### Task
Reproduce the records verbatim from the line containing "The image size is (381, 349)." through the end of the records, inclusive, omitting the pictures.

[Screen-element location records]
****

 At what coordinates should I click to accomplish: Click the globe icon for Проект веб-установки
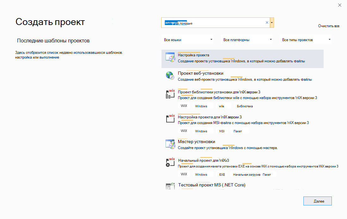(170, 76)
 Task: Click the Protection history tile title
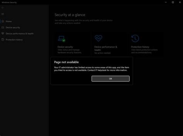click(140, 47)
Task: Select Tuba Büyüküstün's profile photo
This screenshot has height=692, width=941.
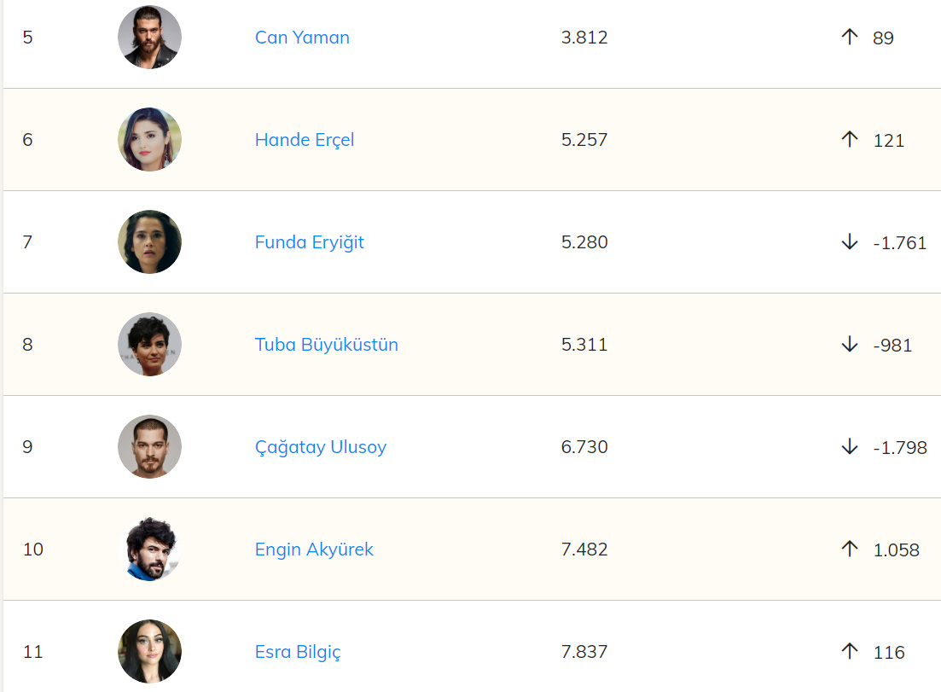Action: [149, 345]
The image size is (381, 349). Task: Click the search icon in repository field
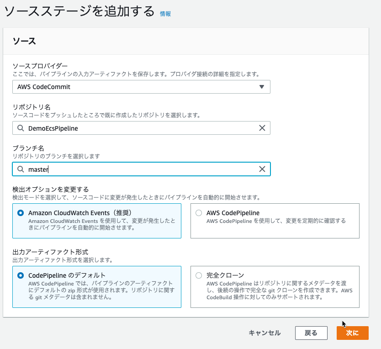click(x=21, y=128)
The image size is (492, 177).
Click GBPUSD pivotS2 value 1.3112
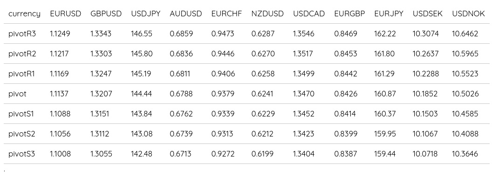[100, 134]
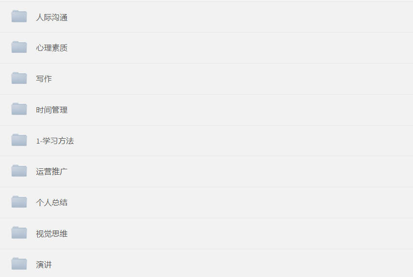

****

### Completed task
The image size is (381, 349). Task: Click the search icon in repository field
click(x=21, y=128)
The image size is (492, 177).
Click GBPUSD pivotS2 value 1.3112
[100, 134]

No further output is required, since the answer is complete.